_About this exercise:_
Leaving out all pictures, write out word for word the lines from the one containing "You are a computer-use agent." to the end of the data below.

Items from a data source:
▬▬▬

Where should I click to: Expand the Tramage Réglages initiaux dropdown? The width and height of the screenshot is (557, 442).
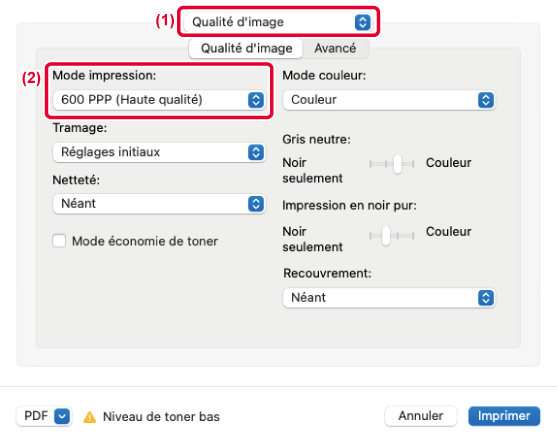[159, 152]
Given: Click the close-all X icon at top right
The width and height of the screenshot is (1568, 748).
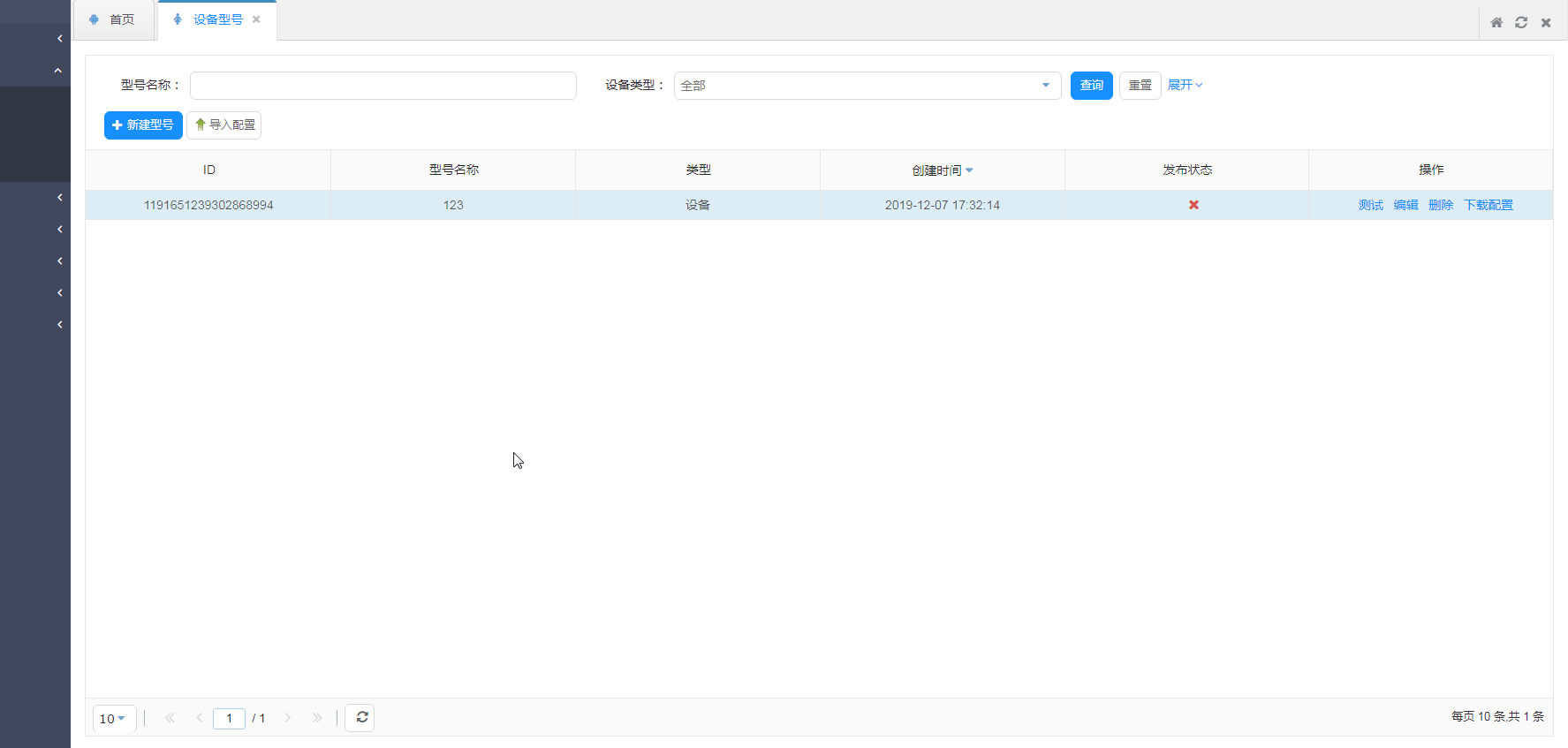Looking at the screenshot, I should [1546, 23].
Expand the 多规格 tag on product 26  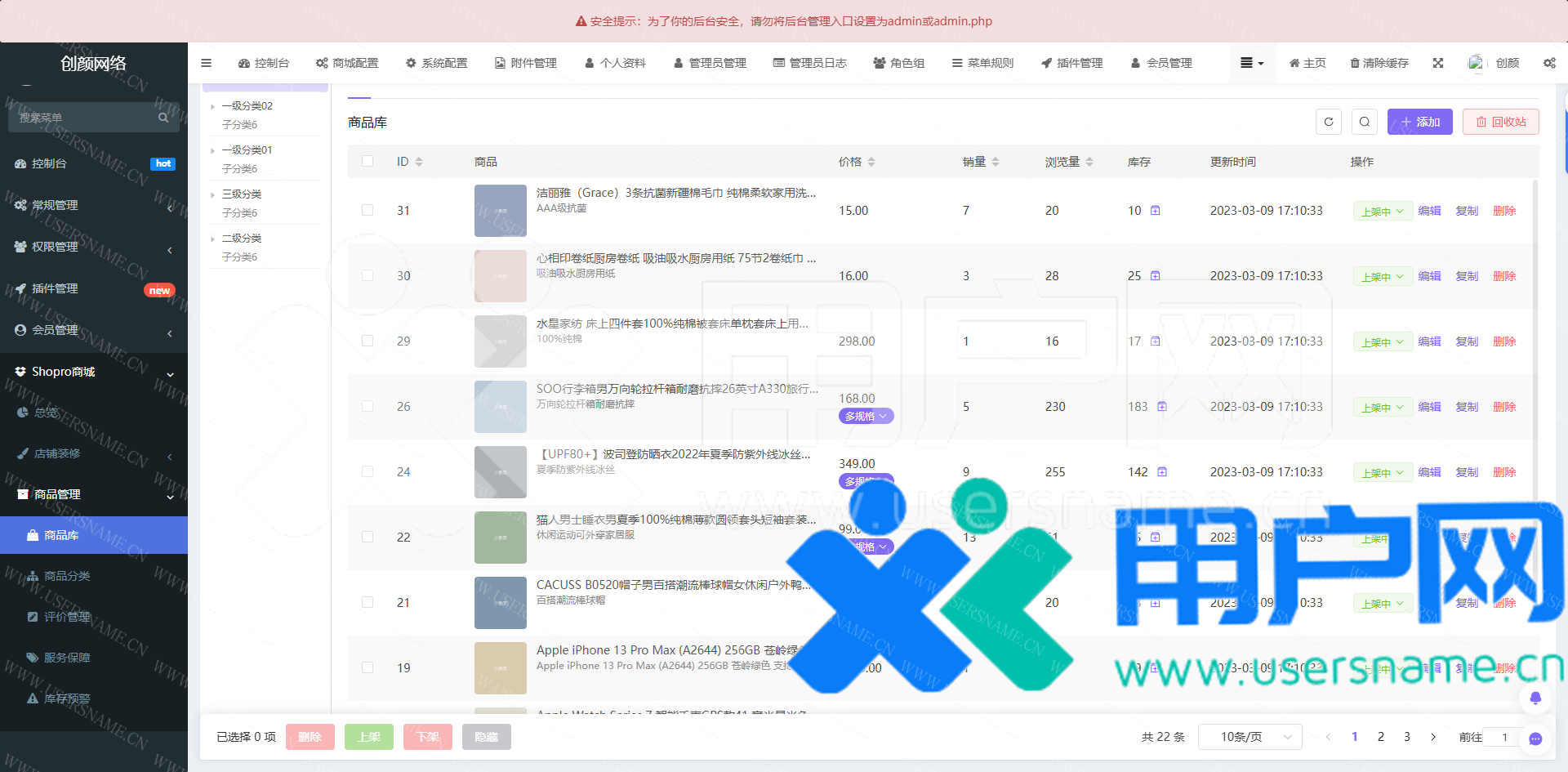point(866,416)

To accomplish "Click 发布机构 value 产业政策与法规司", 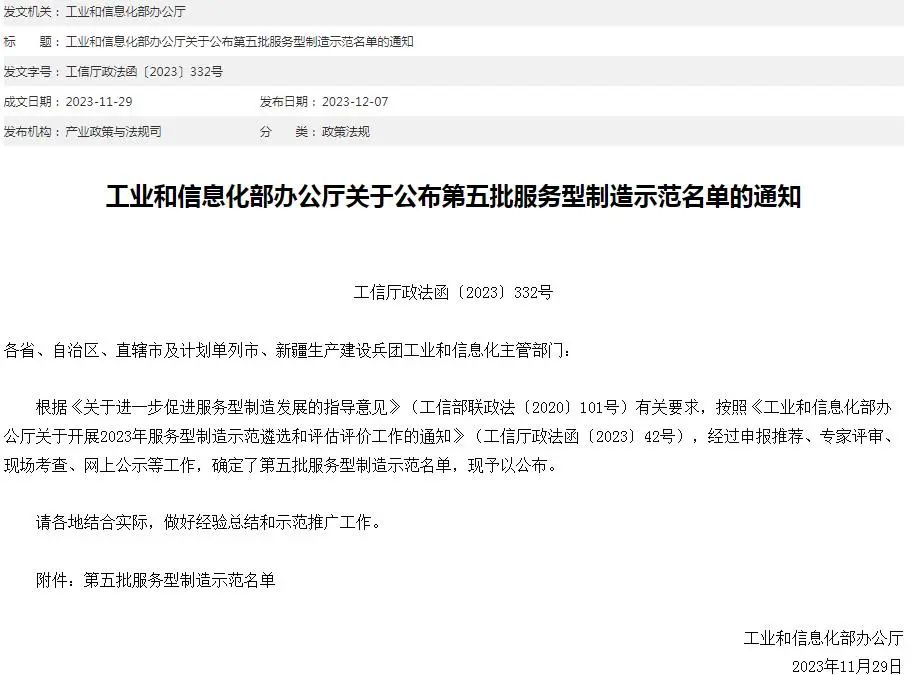I will (x=114, y=132).
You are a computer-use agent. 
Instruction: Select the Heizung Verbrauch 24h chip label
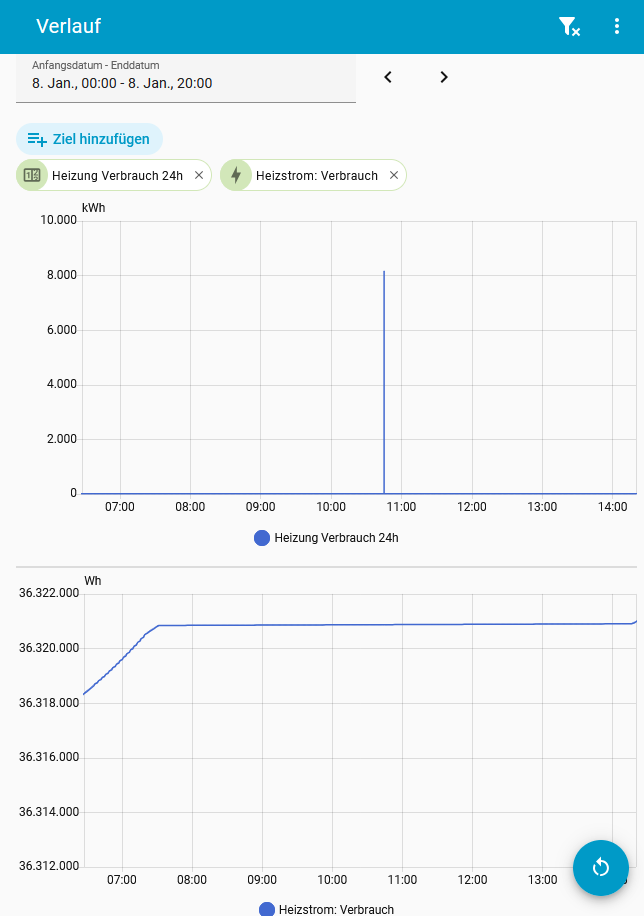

▬▬▬

_Completed task:_
You are a computer-use agent. 
Instruction: Select the Heizung Verbrauch 24h chip label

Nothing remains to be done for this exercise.